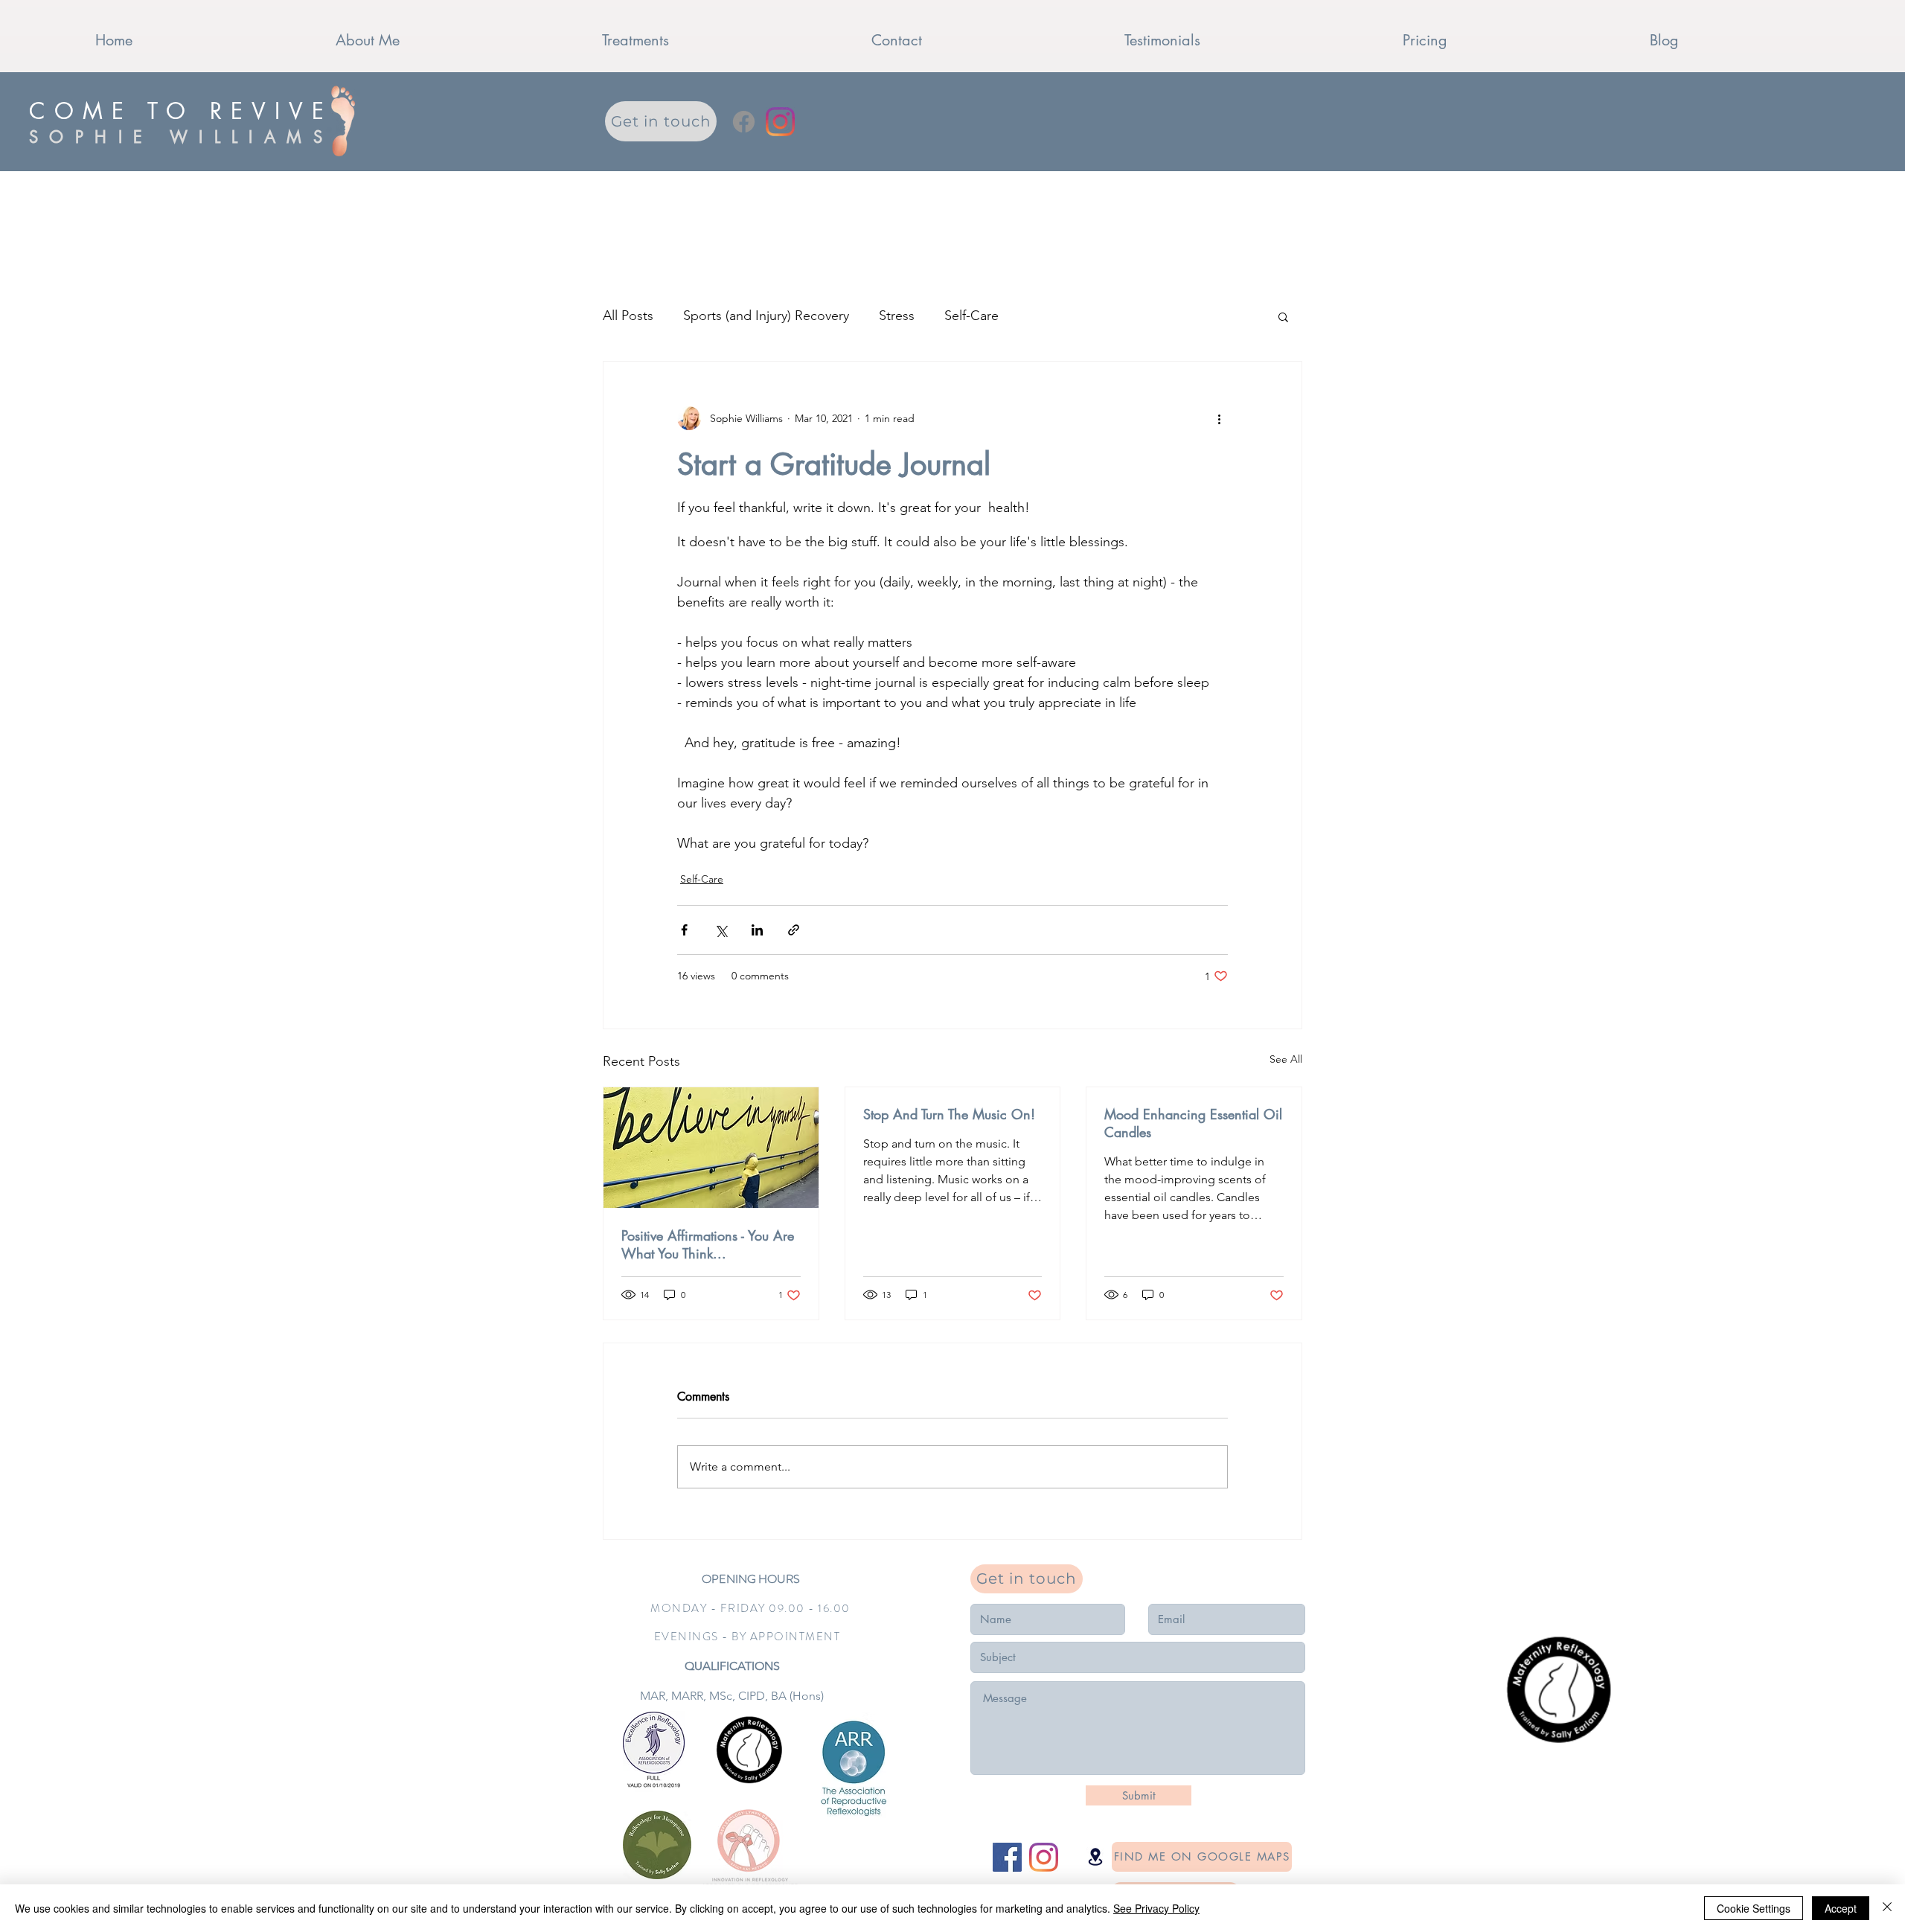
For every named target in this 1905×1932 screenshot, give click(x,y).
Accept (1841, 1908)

_ _ _ _ _ _ _

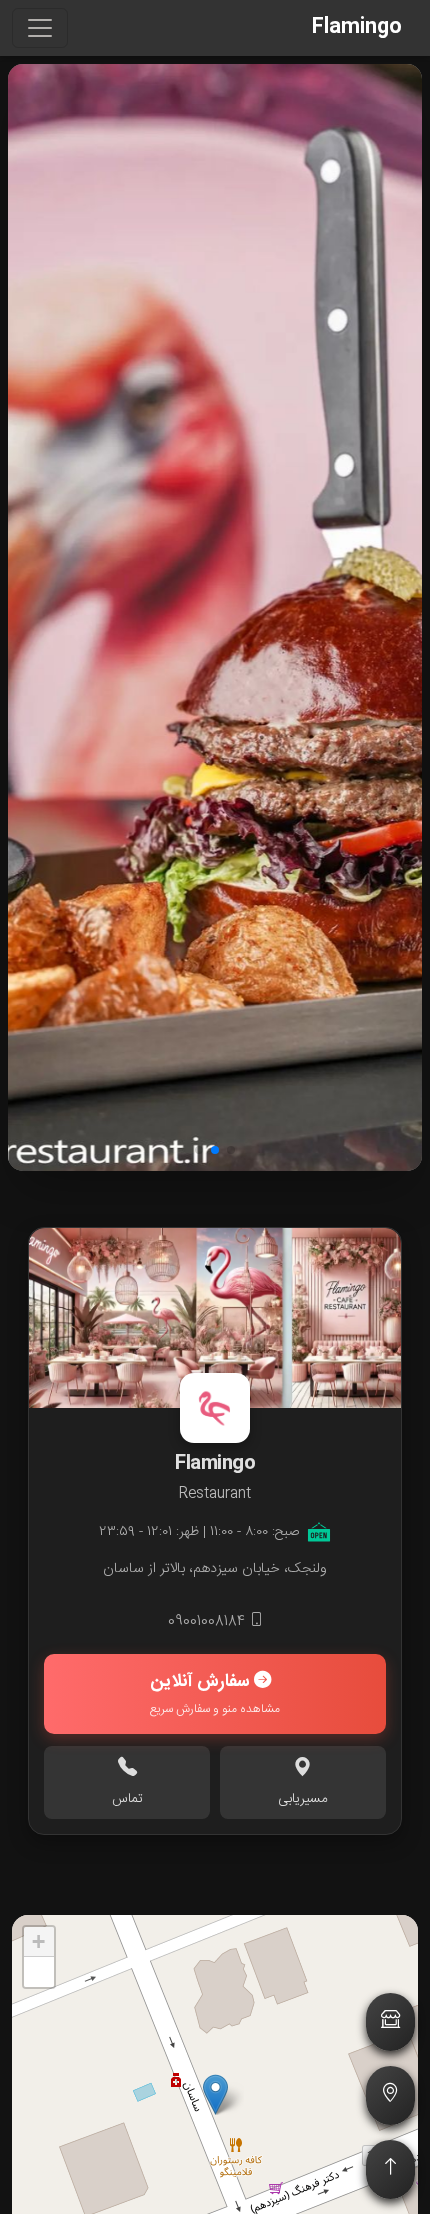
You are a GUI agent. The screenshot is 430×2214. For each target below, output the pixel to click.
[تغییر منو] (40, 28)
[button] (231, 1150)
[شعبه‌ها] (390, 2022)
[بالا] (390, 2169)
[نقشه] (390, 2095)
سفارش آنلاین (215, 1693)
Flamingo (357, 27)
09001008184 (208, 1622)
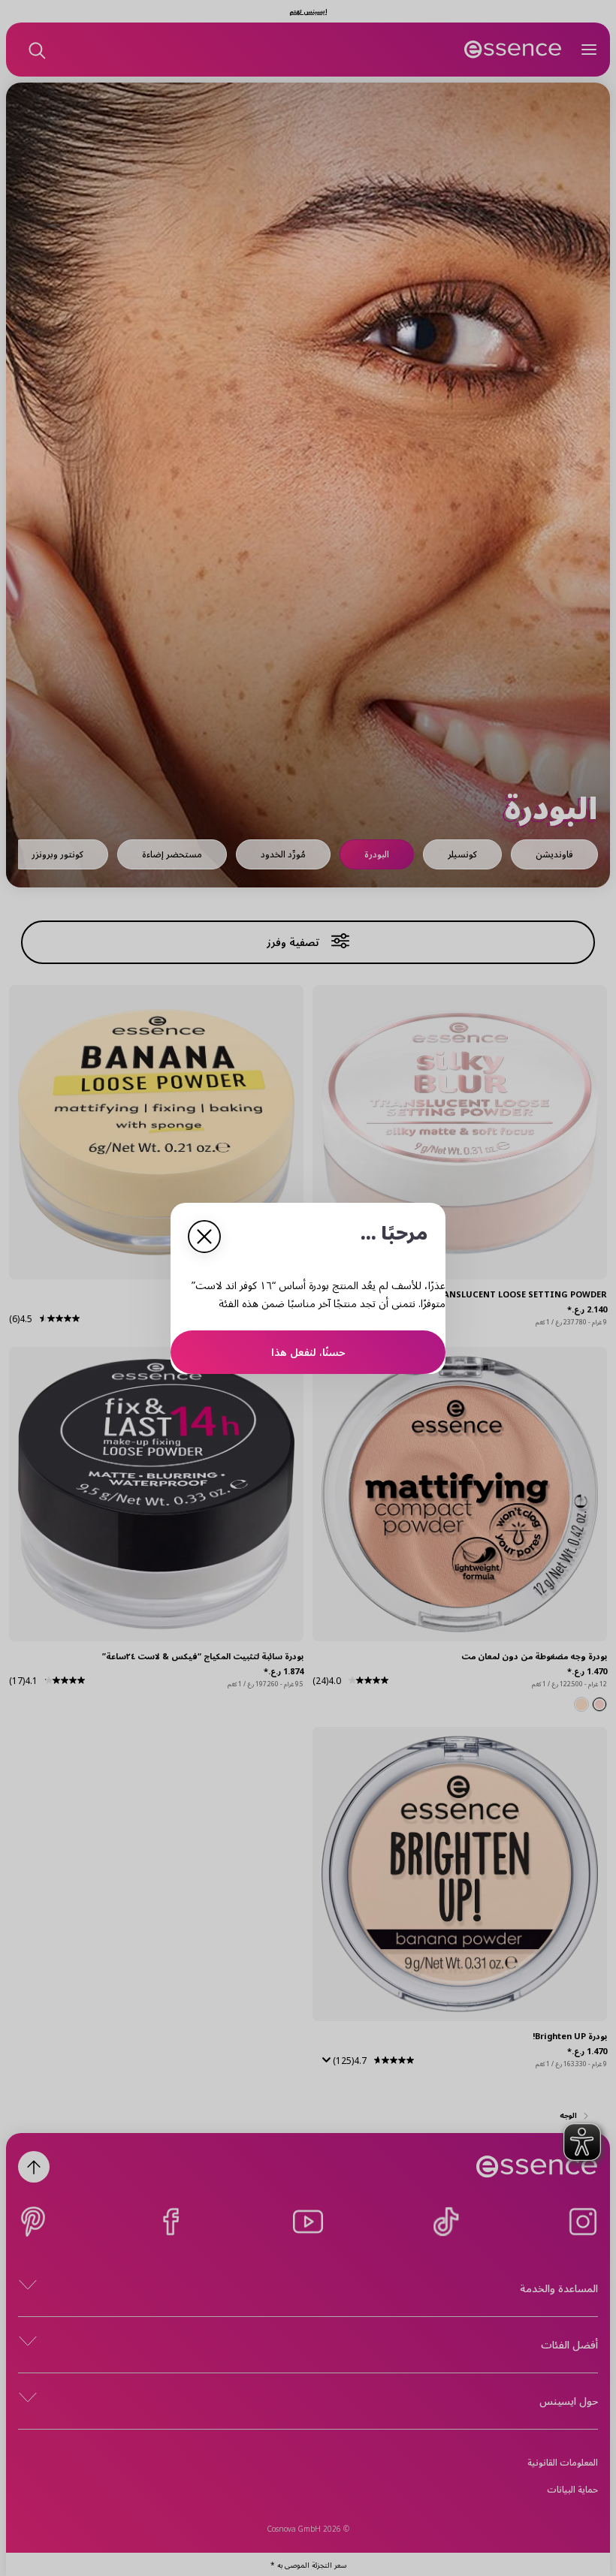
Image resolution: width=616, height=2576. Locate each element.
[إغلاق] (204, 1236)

_ _ _ _ _ _ _

▶ [DIRECTIONS] Out of the data above, give again only the lines starting at the one holding "For every named" and ending at the one holding "Accept (1841, 1908)", unchanged.

▶ [TASK RESULT]
For every named target in this 1905×1932 screenshot, give click(x,y).
Accept (1841, 1908)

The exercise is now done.